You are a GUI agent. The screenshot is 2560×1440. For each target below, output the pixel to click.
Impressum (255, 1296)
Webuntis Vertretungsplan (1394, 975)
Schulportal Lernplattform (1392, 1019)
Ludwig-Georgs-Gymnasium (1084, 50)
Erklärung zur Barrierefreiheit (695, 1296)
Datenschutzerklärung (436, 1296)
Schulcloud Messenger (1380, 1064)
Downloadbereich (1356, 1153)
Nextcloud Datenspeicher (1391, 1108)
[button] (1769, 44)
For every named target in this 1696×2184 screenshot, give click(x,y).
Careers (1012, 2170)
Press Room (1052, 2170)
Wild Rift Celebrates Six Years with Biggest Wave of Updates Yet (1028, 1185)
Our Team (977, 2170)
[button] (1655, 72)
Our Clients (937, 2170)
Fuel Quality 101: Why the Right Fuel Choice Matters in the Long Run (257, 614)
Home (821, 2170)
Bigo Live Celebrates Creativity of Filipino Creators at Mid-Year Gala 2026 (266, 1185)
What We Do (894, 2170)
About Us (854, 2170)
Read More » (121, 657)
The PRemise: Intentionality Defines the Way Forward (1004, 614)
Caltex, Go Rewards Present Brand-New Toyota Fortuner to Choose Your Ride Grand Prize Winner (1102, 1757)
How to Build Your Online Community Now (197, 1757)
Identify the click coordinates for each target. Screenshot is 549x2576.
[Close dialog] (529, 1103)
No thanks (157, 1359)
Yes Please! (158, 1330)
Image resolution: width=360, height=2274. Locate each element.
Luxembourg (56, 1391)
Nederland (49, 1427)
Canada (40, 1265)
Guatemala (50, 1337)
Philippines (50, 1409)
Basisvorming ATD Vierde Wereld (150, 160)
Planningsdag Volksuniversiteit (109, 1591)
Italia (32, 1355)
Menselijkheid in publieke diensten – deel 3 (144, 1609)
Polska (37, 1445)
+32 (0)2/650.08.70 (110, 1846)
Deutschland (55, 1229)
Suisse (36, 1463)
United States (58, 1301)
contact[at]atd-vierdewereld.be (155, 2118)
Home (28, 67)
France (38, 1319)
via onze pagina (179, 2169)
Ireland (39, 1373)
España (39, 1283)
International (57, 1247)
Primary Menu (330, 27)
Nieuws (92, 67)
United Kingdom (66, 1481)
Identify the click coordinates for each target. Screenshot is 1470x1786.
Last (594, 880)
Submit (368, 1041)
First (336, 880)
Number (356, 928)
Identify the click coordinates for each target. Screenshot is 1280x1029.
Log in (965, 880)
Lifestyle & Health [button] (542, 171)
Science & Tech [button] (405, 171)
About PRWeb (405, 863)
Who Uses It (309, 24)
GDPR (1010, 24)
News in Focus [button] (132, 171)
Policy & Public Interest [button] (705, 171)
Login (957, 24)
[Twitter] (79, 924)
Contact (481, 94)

* **Exercise details**:
Would you filter the entries above and keep each line that has the word "coordinates"?

* **Solution below**:
Identify the click coordinates for each target. Screenshot is 549x2576.
Identify the click coordinates for each target. Screenshot is 1470x1786.
Identify the click coordinates for each target. Screenshot is 1280x1029.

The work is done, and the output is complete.